MATERIAL FOR THIS EXERCISE below:
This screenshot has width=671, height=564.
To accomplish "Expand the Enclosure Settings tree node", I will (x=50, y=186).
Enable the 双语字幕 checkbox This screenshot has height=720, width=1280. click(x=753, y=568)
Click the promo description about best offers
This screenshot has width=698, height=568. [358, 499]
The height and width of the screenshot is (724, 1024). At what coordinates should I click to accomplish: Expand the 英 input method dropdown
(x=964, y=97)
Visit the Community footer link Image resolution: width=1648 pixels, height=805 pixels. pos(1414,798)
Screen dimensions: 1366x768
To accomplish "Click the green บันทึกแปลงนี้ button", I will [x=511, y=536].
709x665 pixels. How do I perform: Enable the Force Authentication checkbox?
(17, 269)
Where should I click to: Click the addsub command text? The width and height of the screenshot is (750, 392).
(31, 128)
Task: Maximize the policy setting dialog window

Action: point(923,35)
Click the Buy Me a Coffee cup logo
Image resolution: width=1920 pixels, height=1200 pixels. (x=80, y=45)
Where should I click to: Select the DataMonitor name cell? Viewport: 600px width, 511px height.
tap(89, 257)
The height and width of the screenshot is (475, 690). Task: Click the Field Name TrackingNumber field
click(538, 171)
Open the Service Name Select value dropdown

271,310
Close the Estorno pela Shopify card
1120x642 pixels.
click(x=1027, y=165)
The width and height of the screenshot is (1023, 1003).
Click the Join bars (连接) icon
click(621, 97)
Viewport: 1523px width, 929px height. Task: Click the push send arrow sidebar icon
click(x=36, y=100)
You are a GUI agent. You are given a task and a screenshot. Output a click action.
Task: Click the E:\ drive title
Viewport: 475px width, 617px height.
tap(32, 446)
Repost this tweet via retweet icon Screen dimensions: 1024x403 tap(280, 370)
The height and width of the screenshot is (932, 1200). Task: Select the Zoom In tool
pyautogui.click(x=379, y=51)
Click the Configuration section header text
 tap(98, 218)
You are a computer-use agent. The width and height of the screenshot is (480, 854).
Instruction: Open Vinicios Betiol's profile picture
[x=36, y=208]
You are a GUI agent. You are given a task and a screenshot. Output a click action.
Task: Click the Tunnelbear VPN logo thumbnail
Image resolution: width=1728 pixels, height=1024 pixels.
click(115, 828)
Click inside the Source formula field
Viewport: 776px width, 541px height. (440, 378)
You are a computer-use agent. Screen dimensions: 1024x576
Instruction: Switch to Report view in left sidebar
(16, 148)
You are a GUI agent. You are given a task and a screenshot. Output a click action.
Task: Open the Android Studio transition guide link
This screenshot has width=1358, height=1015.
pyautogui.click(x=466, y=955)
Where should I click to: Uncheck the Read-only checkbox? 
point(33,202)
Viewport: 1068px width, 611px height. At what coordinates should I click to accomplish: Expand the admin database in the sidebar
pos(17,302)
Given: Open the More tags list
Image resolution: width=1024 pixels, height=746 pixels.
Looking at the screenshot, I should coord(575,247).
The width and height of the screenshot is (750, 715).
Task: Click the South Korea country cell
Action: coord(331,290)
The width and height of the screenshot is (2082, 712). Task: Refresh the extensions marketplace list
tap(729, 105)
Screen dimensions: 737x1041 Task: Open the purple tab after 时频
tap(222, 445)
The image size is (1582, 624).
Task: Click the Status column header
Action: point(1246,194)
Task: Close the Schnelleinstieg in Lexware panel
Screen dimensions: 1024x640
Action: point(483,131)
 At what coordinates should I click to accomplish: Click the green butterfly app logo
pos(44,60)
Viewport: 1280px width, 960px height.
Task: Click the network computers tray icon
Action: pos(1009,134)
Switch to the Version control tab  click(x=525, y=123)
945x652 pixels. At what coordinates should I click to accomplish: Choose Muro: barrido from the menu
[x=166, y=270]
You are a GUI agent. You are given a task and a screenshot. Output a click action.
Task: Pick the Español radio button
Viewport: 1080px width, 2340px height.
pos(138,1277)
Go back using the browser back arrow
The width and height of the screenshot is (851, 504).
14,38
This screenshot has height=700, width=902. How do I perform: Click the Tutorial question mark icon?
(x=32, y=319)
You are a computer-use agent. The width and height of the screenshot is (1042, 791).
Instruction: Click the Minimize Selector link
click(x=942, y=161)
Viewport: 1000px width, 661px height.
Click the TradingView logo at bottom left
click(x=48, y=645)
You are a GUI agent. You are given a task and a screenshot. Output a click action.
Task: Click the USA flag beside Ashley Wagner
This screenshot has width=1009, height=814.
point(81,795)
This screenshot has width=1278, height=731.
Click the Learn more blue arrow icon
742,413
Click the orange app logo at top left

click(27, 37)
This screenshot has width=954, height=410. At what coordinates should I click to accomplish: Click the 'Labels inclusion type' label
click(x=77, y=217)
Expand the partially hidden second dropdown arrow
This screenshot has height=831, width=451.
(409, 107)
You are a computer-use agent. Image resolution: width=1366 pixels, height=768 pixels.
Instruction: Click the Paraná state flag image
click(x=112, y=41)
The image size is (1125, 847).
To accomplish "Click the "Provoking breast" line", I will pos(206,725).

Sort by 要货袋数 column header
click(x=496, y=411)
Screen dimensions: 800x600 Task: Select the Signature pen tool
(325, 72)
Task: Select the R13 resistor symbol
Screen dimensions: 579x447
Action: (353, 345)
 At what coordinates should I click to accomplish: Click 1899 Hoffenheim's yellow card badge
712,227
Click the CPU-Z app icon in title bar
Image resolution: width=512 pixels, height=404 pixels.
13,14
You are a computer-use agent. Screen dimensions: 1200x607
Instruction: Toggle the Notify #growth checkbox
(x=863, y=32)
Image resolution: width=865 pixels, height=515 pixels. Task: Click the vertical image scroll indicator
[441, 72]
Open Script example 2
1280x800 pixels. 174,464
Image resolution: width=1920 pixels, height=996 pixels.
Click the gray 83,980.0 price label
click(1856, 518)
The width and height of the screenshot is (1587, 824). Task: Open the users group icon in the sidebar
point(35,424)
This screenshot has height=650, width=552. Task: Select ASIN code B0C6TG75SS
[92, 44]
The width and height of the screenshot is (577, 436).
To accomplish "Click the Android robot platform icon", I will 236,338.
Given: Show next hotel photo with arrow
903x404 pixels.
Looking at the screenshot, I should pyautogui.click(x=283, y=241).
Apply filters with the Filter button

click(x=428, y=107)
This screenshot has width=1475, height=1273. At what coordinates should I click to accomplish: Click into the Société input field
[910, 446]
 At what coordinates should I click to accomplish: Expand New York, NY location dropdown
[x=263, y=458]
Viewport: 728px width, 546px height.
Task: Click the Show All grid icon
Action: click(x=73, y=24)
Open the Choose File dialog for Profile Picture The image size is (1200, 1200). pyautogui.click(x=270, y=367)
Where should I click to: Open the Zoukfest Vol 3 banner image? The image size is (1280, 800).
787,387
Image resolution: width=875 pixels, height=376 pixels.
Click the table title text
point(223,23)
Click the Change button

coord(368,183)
End of MATERIAL FOR THIS EXERCISE.
**EXERCISE PROMPT:** In the lines above, every record is to be repeated exactly.

**SOLVED EXERCISE:**
This screenshot has width=671, height=564.
To accomplish "Expand the Enclosure Settings tree node", I will (x=50, y=186).
Enable the 双语字幕 checkbox This screenshot has height=720, width=1280. click(x=753, y=568)
Click the promo description about best offers
This screenshot has width=698, height=568. [358, 499]
The height and width of the screenshot is (724, 1024). At what coordinates should I click to accomplish: Expand the 英 input method dropdown
(x=964, y=97)
Visit the Community footer link Image resolution: width=1648 pixels, height=805 pixels. pos(1414,798)
Screen dimensions: 1366x768
To accomplish "Click the green บันทึกแปลงนี้ button", I will [x=511, y=536].
709x665 pixels. How do I perform: Enable the Force Authentication checkbox?
(17, 269)
Where should I click to: Click the addsub command text? The width and height of the screenshot is (750, 392).
(31, 128)
Task: Maximize the policy setting dialog window

Action: point(923,35)
Click the Buy Me a Coffee cup logo
Image resolution: width=1920 pixels, height=1200 pixels. (x=80, y=45)
Where should I click to: Select the DataMonitor name cell? Viewport: 600px width, 511px height.
tap(89, 257)
The height and width of the screenshot is (475, 690). Task: Click the Field Name TrackingNumber field
click(538, 171)
Open the Service Name Select value dropdown

271,310
Close the Estorno pela Shopify card
1120x642 pixels.
click(x=1027, y=165)
The width and height of the screenshot is (1023, 1003).
Click the Join bars (连接) icon
click(621, 97)
Viewport: 1523px width, 929px height. Task: Click the push send arrow sidebar icon
click(x=36, y=100)
You are a GUI agent. You are given a task and a screenshot. Output a click action.
Task: Click the E:\ drive title
Viewport: 475px width, 617px height.
tap(32, 446)
Repost this tweet via retweet icon Screen dimensions: 1024x403 tap(280, 370)
The height and width of the screenshot is (932, 1200). Task: Select the Zoom In tool
pyautogui.click(x=379, y=51)
Click the Configuration section header text
 tap(98, 218)
You are a computer-use agent. The width and height of the screenshot is (480, 854).
Instruction: Open Vinicios Betiol's profile picture
[x=36, y=208]
You are a GUI agent. You are given a task and a screenshot. Output a click action.
Task: Click the Tunnelbear VPN logo thumbnail
Image resolution: width=1728 pixels, height=1024 pixels.
click(115, 828)
Click inside the Source formula field
Viewport: 776px width, 541px height. (440, 378)
You are a computer-use agent. Screen dimensions: 1024x576
Instruction: Switch to Report view in left sidebar
(16, 148)
You are a GUI agent. You are given a task and a screenshot. Output a click action.
Task: Open the Android Studio transition guide link
This screenshot has width=1358, height=1015.
pyautogui.click(x=466, y=955)
Where should I click to: Uncheck the Read-only checkbox? 
point(33,202)
Viewport: 1068px width, 611px height. At what coordinates should I click to accomplish: Expand the admin database in the sidebar
pos(17,302)
Given: Open the More tags list
Image resolution: width=1024 pixels, height=746 pixels.
Looking at the screenshot, I should coord(575,247).
The width and height of the screenshot is (750, 715).
Task: Click the South Korea country cell
Action: coord(331,290)
The width and height of the screenshot is (2082, 712). Task: Refresh the extensions marketplace list
tap(729, 105)
Screen dimensions: 737x1041 Task: Open the purple tab after 时频
tap(222, 445)
The image size is (1582, 624).
Task: Click the Status column header
Action: point(1246,194)
Task: Close the Schnelleinstieg in Lexware panel
Screen dimensions: 1024x640
Action: point(483,131)
 At what coordinates should I click to accomplish: Click the green butterfly app logo
pos(44,60)
Viewport: 1280px width, 960px height.
Task: Click the network computers tray icon
Action: pos(1009,134)
Switch to the Version control tab  click(x=525, y=123)
945x652 pixels. At what coordinates should I click to accomplish: Choose Muro: barrido from the menu
[x=166, y=270]
You are a GUI agent. You are given a task and a screenshot. Output a click action.
Task: Pick the Español radio button
Viewport: 1080px width, 2340px height.
pos(138,1277)
Go back using the browser back arrow
The width and height of the screenshot is (851, 504).
14,38
This screenshot has height=700, width=902. How do I perform: Click the Tutorial question mark icon?
(x=32, y=319)
You are a computer-use agent. The width and height of the screenshot is (1042, 791).
Instruction: Click the Minimize Selector link
click(x=942, y=161)
Viewport: 1000px width, 661px height.
Click the TradingView logo at bottom left
click(x=48, y=645)
You are a GUI agent. You are given a task and a screenshot. Output a click action.
Task: Click the USA flag beside Ashley Wagner
This screenshot has width=1009, height=814.
point(81,795)
This screenshot has width=1278, height=731.
Click the Learn more blue arrow icon
742,413
Click the orange app logo at top left

click(27, 37)
This screenshot has width=954, height=410. At what coordinates should I click to accomplish: Click the 'Labels inclusion type' label
click(x=77, y=217)
Expand the partially hidden second dropdown arrow
This screenshot has height=831, width=451.
(409, 107)
You are a computer-use agent. Image resolution: width=1366 pixels, height=768 pixels.
Instruction: Click the Paraná state flag image
click(x=112, y=41)
The image size is (1125, 847).
To accomplish "Click the "Provoking breast" line", I will pos(206,725).

Sort by 要货袋数 column header
click(x=496, y=411)
Screen dimensions: 800x600 Task: Select the Signature pen tool
(325, 72)
Task: Select the R13 resistor symbol
Screen dimensions: 579x447
Action: (353, 345)
 At what coordinates should I click to accomplish: Click 1899 Hoffenheim's yellow card badge
712,227
Click the CPU-Z app icon in title bar
Image resolution: width=512 pixels, height=404 pixels.
13,14
You are a computer-use agent. Screen dimensions: 1200x607
Instruction: Toggle the Notify #growth checkbox
(x=863, y=32)
Image resolution: width=865 pixels, height=515 pixels. Task: Click the vertical image scroll indicator
[441, 72]
Open Script example 2
1280x800 pixels. 174,464
Image resolution: width=1920 pixels, height=996 pixels.
Click the gray 83,980.0 price label
click(1856, 518)
The width and height of the screenshot is (1587, 824). Task: Open the users group icon in the sidebar
point(35,424)
This screenshot has height=650, width=552. Task: Select ASIN code B0C6TG75SS
[92, 44]
The width and height of the screenshot is (577, 436).
To accomplish "Click the Android robot platform icon", I will 236,338.
Given: Show next hotel photo with arrow
903x404 pixels.
Looking at the screenshot, I should pyautogui.click(x=283, y=241).
Apply filters with the Filter button

click(x=428, y=107)
This screenshot has width=1475, height=1273. At what coordinates should I click to accomplish: Click into the Société input field
[910, 446]
 At what coordinates should I click to accomplish: Expand New York, NY location dropdown
[x=263, y=458]
Viewport: 728px width, 546px height.
Task: Click the Show All grid icon
Action: click(x=73, y=24)
Open the Choose File dialog for Profile Picture The image size is (1200, 1200). pyautogui.click(x=270, y=367)
Where should I click to: Open the Zoukfest Vol 3 banner image? The image size is (1280, 800).
787,387
Image resolution: width=875 pixels, height=376 pixels.
Click the table title text
point(223,23)
Click the Change button

coord(368,183)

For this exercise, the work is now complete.